What you need to do: Every entry should be transcribed word for word, so that nothing is missing.

Collected data entries:
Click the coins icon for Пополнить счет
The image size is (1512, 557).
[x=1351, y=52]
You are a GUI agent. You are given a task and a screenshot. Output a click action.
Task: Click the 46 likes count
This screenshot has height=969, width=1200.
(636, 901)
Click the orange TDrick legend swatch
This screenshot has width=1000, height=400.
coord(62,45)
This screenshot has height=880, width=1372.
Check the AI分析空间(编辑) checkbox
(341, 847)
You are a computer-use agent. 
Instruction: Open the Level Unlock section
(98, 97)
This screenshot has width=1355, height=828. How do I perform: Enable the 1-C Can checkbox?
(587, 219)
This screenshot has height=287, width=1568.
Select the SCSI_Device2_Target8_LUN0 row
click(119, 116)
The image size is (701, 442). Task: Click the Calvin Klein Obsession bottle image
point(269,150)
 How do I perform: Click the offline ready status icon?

Answer to this exercise:
Click the coins icon for Пополнить счет
The image size is (1512, 557).
[x=1351, y=52]
You are a GUI agent. You are given a task and a screenshot. Output a click action.
Task: Click the 46 likes count
This screenshot has height=969, width=1200.
(636, 901)
Click the orange TDrick legend swatch
This screenshot has width=1000, height=400.
coord(62,45)
This screenshot has height=880, width=1372.
Check the AI分析空间(编辑) checkbox
(341, 847)
You are a computer-use agent. 
Instruction: Open the Level Unlock section
(98, 97)
This screenshot has width=1355, height=828. How do I perform: Enable the 1-C Can checkbox?
(587, 219)
This screenshot has height=287, width=1568.
Select the SCSI_Device2_Target8_LUN0 row
click(119, 116)
The image size is (701, 442). Task: Click the Calvin Klein Obsession bottle image
point(269,150)
 How do I perform: Click the offline ready status icon?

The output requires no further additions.